Alors, qu'est-ce-qu'il s'est passé? La Russie et la Chine se sont alignées plus étroitement au cours de la dernière décennie (bien que des limites à cette relation demeurent). Moscou semble désireux d'accueillir son grand partenaire en croissance dynamique et évite de soulever des questions indésirables à Pékin. Par conséquent, Moscou s'est éloigné des années d'appels antérieurs à une multilatéralisation du contrôle des armes nucléaires – du moins en ce qui concerne la Chine – et l'a fait au moment même où Trump commençait à faire de l'inclusion de la Chine une priorité.

Pour l'instant, Moscou est parfaitement heureux de laisser le gros du travail à Washington.

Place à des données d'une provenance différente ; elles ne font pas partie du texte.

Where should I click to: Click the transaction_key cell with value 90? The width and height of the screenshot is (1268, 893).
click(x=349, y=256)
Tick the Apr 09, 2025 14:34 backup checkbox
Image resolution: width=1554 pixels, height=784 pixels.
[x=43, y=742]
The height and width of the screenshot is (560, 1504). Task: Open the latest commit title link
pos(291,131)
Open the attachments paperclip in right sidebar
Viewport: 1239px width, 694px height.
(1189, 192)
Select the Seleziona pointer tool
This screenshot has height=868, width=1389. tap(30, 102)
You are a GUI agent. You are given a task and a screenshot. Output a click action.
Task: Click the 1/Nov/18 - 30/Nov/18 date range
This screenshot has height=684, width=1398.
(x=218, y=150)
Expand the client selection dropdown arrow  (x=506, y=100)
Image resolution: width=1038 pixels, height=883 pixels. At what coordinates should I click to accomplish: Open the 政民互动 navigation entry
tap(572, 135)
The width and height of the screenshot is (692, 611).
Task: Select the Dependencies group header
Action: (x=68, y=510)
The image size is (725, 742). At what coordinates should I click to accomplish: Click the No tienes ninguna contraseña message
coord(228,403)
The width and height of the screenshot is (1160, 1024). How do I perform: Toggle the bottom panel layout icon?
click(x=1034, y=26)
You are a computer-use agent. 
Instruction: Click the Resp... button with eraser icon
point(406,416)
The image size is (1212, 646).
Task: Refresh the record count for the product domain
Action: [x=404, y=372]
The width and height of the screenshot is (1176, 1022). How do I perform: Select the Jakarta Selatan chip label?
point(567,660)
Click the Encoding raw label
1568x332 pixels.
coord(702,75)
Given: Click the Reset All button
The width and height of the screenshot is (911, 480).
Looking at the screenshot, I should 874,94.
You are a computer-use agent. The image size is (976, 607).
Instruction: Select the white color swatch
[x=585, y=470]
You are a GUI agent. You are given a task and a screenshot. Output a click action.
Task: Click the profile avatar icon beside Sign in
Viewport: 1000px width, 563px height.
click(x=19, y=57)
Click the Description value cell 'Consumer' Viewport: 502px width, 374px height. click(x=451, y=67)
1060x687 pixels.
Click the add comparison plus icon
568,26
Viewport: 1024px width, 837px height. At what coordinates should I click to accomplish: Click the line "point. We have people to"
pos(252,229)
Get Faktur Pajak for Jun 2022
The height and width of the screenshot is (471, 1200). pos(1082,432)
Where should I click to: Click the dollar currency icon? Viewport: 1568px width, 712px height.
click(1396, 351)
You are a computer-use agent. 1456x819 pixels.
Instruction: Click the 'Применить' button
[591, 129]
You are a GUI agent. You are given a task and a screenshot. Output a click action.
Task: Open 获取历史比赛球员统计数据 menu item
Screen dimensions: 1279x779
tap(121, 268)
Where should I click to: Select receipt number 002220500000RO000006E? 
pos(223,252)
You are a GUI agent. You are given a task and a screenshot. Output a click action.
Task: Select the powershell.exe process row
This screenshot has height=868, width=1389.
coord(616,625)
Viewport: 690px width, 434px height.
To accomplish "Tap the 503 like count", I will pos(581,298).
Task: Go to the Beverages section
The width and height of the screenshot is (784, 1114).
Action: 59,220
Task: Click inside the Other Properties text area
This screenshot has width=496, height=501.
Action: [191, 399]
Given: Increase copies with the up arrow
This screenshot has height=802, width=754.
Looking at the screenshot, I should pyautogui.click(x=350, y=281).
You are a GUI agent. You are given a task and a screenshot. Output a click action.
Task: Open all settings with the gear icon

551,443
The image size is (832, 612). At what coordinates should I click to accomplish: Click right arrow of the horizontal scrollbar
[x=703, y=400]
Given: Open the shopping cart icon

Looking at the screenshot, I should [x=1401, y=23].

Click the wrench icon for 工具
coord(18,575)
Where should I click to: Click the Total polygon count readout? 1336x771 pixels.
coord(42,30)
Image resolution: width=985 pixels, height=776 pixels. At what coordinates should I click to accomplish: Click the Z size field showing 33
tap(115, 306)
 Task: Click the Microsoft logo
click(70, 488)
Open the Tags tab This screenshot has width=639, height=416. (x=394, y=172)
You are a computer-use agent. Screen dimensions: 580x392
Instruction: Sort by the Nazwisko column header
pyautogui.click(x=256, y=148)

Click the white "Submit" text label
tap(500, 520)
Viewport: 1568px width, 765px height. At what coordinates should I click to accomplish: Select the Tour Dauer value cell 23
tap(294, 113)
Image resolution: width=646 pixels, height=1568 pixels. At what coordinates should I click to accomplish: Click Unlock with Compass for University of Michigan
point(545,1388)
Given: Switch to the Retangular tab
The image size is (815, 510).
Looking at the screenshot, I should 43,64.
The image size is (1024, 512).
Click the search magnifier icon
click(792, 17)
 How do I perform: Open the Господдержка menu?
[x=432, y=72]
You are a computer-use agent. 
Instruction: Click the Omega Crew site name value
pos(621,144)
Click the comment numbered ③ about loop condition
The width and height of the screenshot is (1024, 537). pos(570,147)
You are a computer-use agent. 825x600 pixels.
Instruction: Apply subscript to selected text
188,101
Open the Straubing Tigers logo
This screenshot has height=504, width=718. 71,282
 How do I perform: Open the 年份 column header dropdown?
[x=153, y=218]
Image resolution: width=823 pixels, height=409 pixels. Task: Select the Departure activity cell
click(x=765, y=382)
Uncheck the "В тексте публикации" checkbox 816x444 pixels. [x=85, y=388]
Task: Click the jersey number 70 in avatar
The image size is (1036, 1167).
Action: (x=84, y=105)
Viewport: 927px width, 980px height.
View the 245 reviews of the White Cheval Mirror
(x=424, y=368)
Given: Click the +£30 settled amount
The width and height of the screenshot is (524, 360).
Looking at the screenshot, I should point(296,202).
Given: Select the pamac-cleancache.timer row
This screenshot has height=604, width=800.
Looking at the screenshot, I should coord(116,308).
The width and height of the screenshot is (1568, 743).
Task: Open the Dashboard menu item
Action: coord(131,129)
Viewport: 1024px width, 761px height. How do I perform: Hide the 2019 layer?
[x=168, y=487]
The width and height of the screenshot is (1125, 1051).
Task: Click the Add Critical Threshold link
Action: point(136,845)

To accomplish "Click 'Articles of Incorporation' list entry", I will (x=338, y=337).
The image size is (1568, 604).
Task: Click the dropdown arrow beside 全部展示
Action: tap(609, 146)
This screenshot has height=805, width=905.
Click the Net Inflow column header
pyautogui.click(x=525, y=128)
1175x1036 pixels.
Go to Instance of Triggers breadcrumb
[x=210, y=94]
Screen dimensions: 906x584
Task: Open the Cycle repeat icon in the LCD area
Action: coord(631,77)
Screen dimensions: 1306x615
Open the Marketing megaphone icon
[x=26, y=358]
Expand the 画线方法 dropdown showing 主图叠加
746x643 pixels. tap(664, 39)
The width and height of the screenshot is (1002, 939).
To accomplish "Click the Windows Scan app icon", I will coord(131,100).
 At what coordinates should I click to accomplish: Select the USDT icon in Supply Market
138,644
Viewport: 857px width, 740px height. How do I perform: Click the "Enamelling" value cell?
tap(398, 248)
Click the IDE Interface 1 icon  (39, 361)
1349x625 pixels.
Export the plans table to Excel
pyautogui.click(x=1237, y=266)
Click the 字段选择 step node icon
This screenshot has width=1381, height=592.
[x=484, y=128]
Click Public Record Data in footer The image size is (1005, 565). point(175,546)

Les Russes ne veulent pas contrarier Pékin, mais si Trump et les Américains peuvent d'une manière ou d'une autre amener la Chine dans le processus, cela convient aux intérêts russes, et ils ne diront pas non. Pour l'instant, Moscou est parfaitement heureux de laisser le gros du travail à Washington. (Il y a un précédent à cela; dans le processus trilatéral qui a conduit l'Ukraine à accepter de renoncer aux armes nucléaires sur son sol après l'effondrement de l'Union soviétique, les négociateurs russes ont laissé leurs homologues américains prendre l'initiative en pressant Kiev de se réconcilier.)

L'attitude russe ne fera que compliquer l'espoir à long terme de l'administration Trump d'impliquer la Chine dans un futur processus de contrôle des armes nucléaires. Alors que Moscou aurait pu être un partenaire dans cette entreprise dans des circonstances antérieures, les Russes laisseront maintenant Washington voler seul.